= What is needed =
Examine each line of the data. Copy the line if it includes the word "agent".

= Extracted data =
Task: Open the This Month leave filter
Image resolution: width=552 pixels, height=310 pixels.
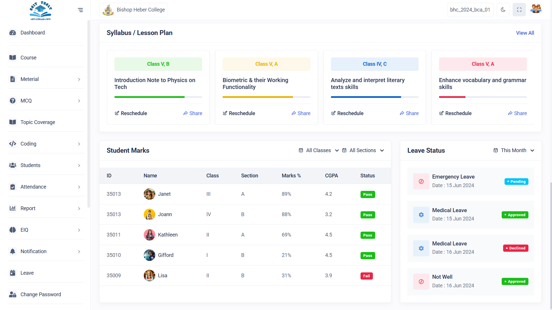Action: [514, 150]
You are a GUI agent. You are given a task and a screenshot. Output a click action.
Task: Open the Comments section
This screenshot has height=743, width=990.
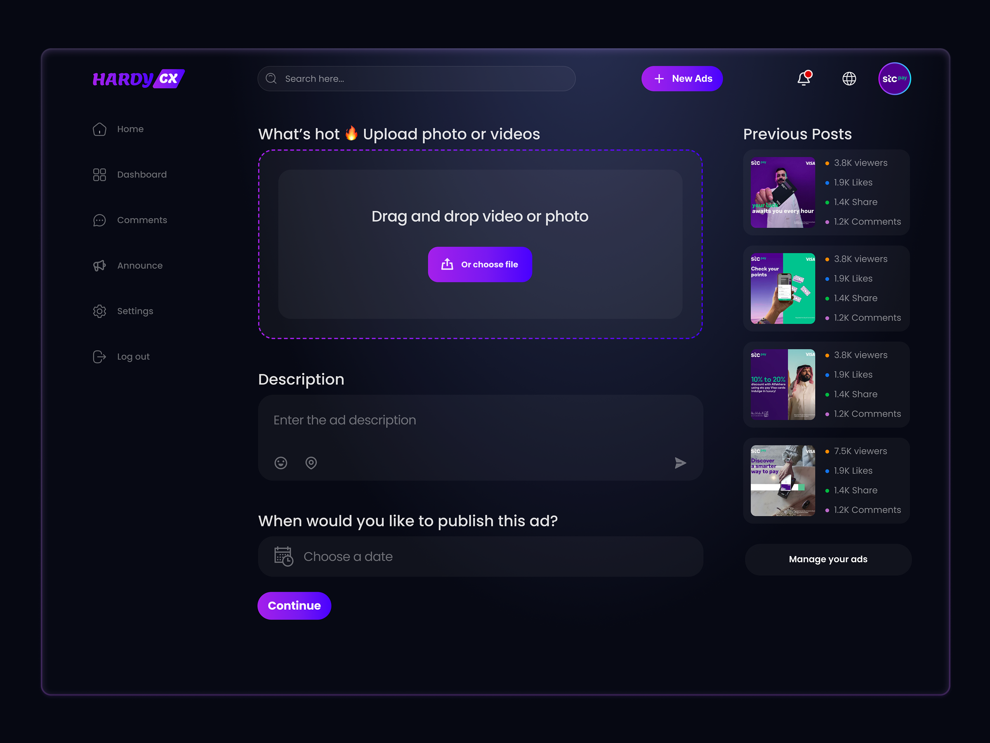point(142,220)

...

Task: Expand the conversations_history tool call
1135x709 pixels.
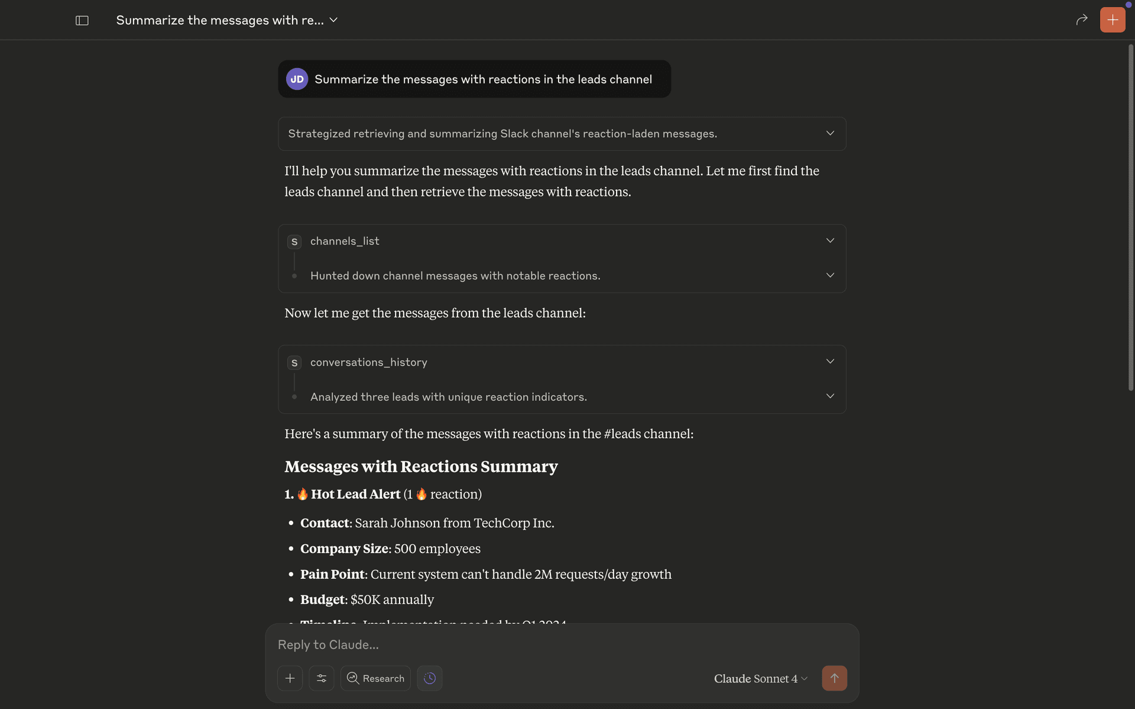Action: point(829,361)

...

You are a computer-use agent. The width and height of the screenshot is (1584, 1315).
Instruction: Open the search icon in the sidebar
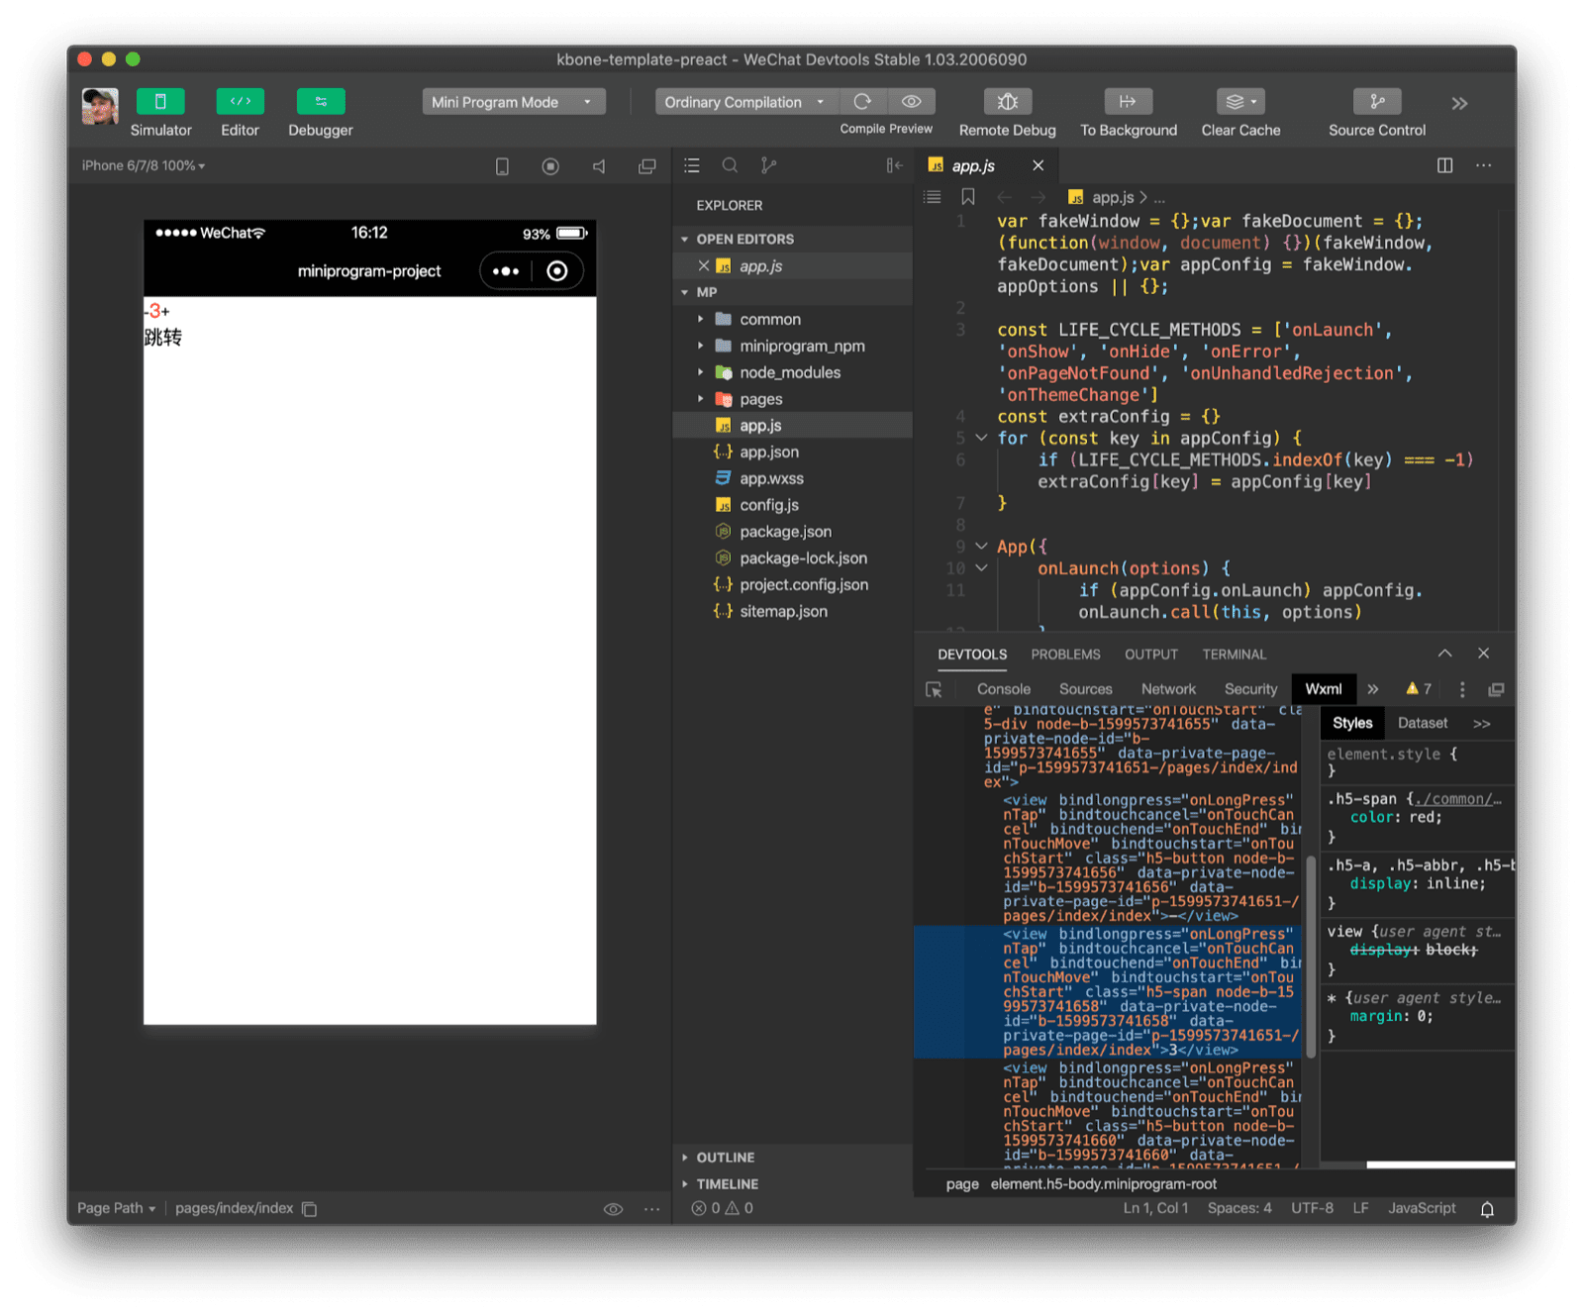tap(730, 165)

= Exercise solution =
You are a GUI agent. You are given a task and a screenshot. Output a click action.
You are a computer-use agent. The width and height of the screenshot is (1584, 1315).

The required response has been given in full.